Speculative Grammarian (often referred to as SpecGram) is the self-described "premier scholarly journal featuring research in the neglected field of satirical linguistics". It is a parody science journal, similar in nature to the Annals of Improbable Research or the Journal of Irreproducible Results, but with content focusing on linguistics and closely related fields. It has also been compared to The Onion, but "for linguists."[1]

The journal includes humorous articles often written in an exaggerated scholarly tone. Also regularly featured are poetry, cartoons, puzzles (including crosswords, and several other puzzle types[2] adapted to have linguistic content), and parodies of book reviews, book advertisements, calls for papers, and other scholarly announcements.

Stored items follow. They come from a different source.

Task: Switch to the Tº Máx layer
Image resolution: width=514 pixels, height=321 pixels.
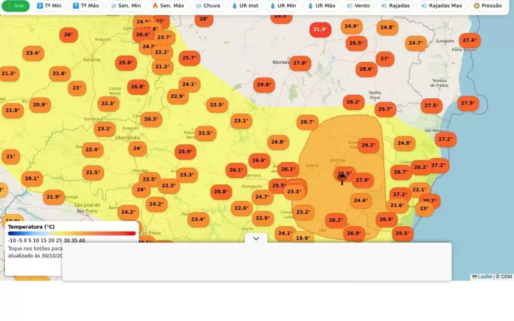Action: click(86, 6)
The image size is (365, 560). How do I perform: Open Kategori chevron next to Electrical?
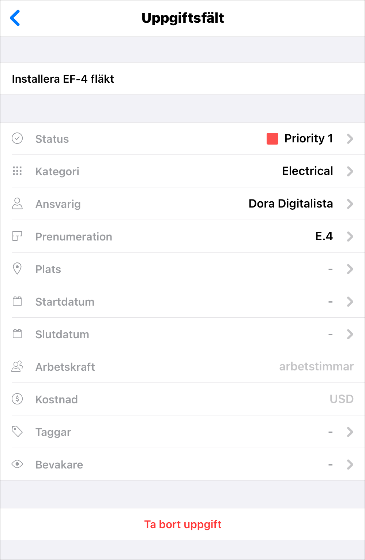point(350,171)
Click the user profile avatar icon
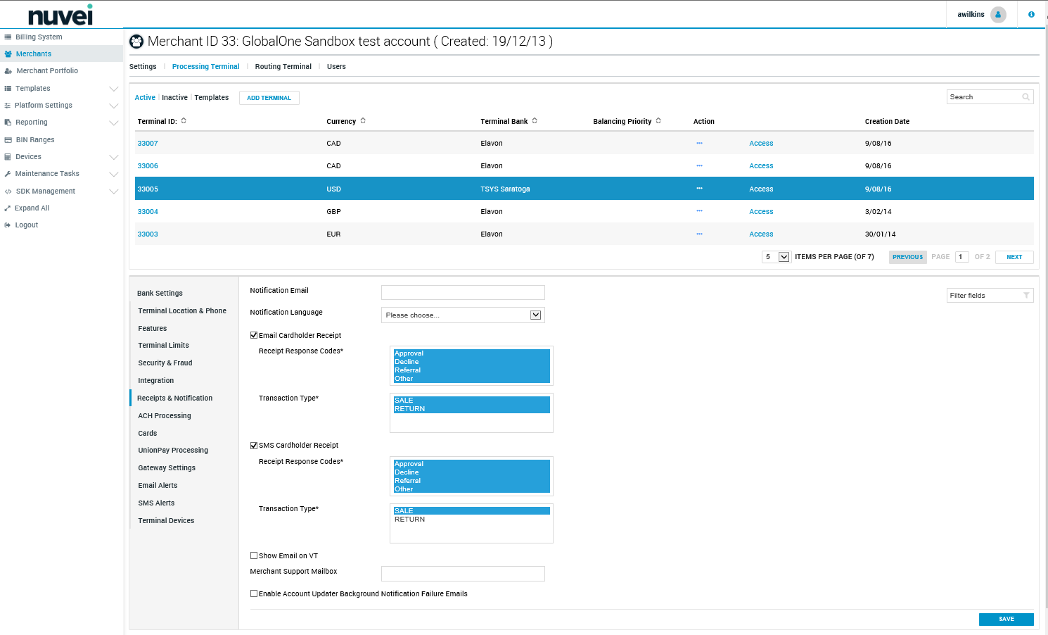The image size is (1048, 635). pos(997,15)
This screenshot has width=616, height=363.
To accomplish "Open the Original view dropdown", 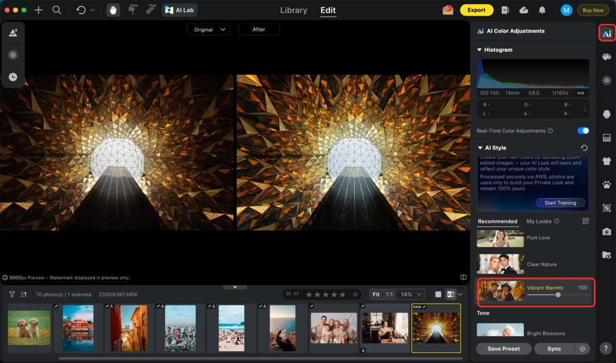I will click(x=208, y=30).
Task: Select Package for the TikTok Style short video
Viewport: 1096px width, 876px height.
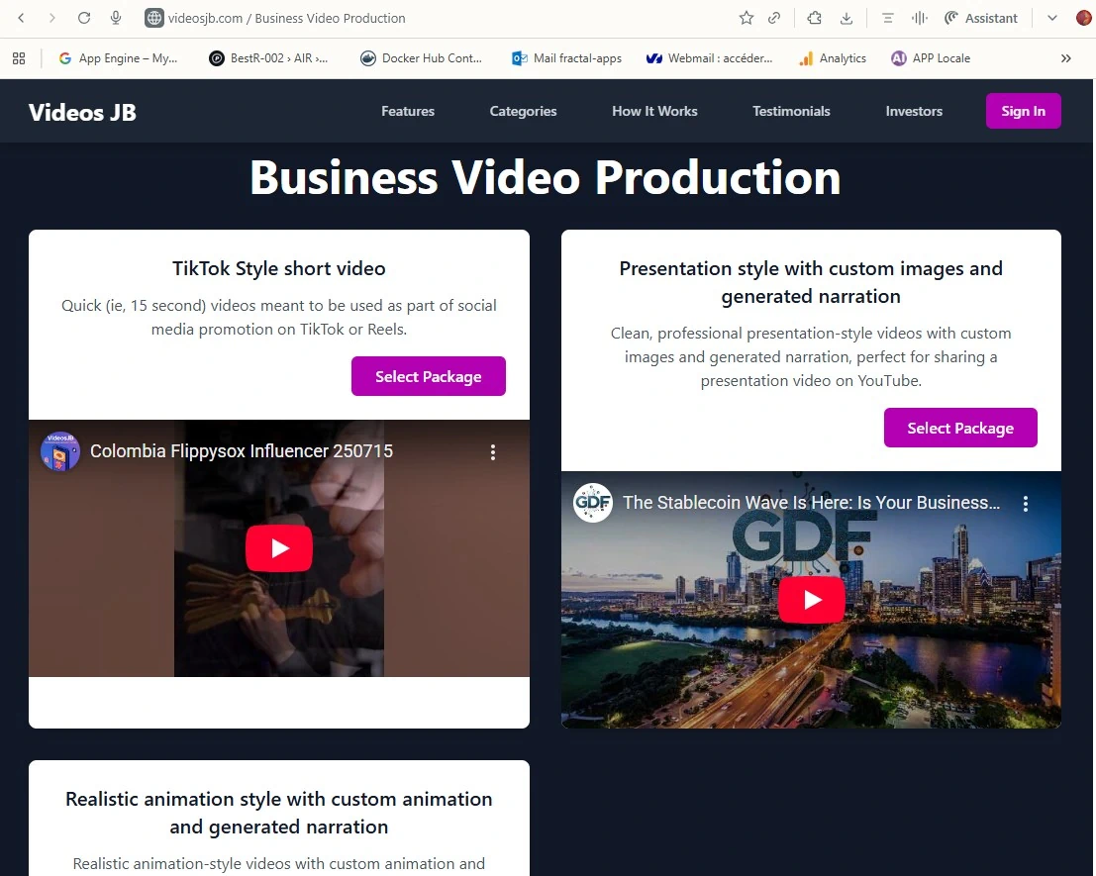Action: tap(428, 376)
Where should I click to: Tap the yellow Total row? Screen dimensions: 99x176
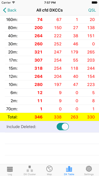(x=50, y=117)
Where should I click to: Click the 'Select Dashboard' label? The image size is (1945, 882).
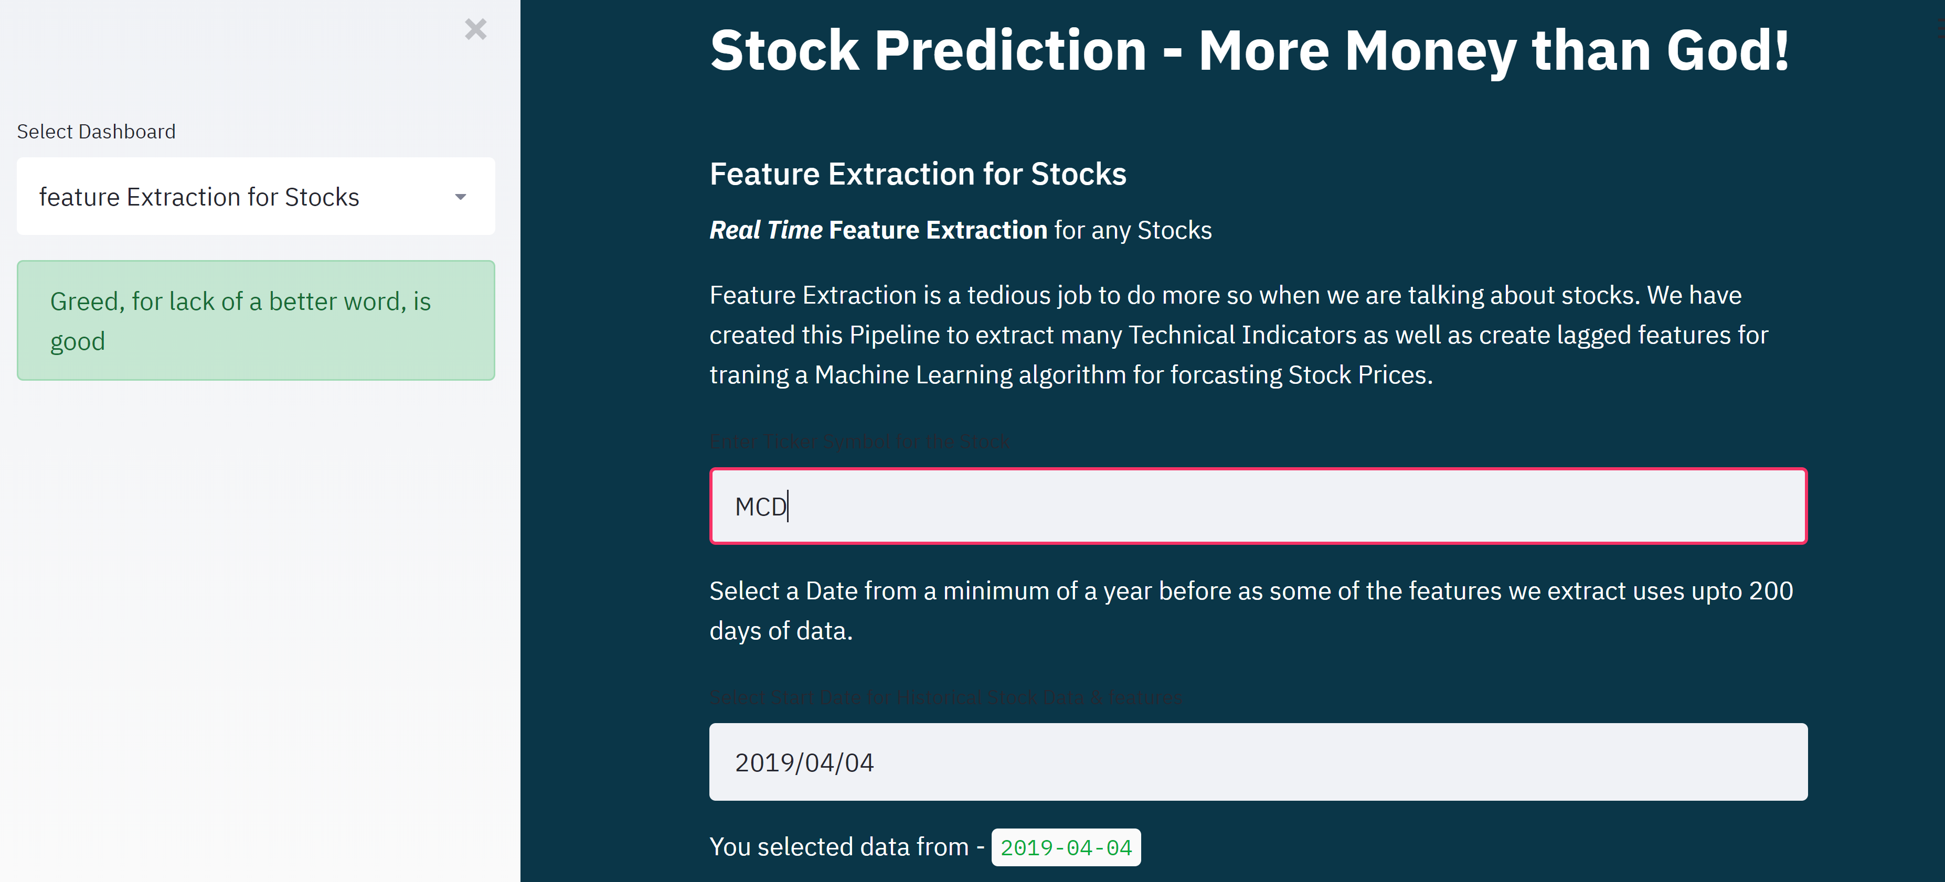tap(96, 131)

Many papers properly apply serious linguistic concepts to absurd or inappropriate topics. Others provide linguistic analysis of absurd and fabricated language data, or provide a perverse analysis of real, though often severely and selectively limited, data. Still others directly parody linguistics or linguists themselves.

Publication history

Based on the online SpecGram archives,[3] the journal has been published sporadically under several names (Psammeticus Quarterly, Babel, and The Journal of the Linguistic Society of South-Central New Caledonia) since 1988, with consecutive issues being anywhere from one month to six years apart. From 2004 to 2006, the journal was published more consistently on a quarterly basis. In 2007, the journal was published bimonthly, and from the summer of 2008 through 2021, it was published monthly. Since 2022, the journal has been published quarterly. The journal was first edited by Tim Pulju and Keith Slater (now Executive Editor), and is currently edited by Trey Jones (now Editor-in-Chief).

Fictional history

One of the conceits of the journal is that it has existed in one form or another, and has wielded great influence in world events, for hundreds of years (including implications of competing with the Illuminati).[4] This fictional history ("much of this rich and varied history is concocted ad lib and ad hoc")[5] is occasionally revealed in pieces in Letters from the Editor. The first installment[6] claims the journal was "founded by Petrus Hispanus, one of the original speculative grammarians, in 1276". Later installments trace the inconsistent and fantastical history through the present day. In June 2009, the fictional origin of the journal was pushed back almost four centuries, when the journal had a different name: "Íslensk Tölvumálvísindi ['Icelandic Computational Linguistics'] was founded in Reykjavík in 881 by Ingólfr Arnarson".[7]

The first issue available in the archives bearing the Speculative Grammarian name is Vol. CXLVII, No. 1 from January 1993. However, the "Letter from the Managing Editor" for that issue makes it clear that, despite the assumption of a long previous history, SpecGram is a continuation of the previously titled Journal of the Linguistic Society of South-Central New Caledonia (the last issue of which was sub-titled Langue du Monde).[8]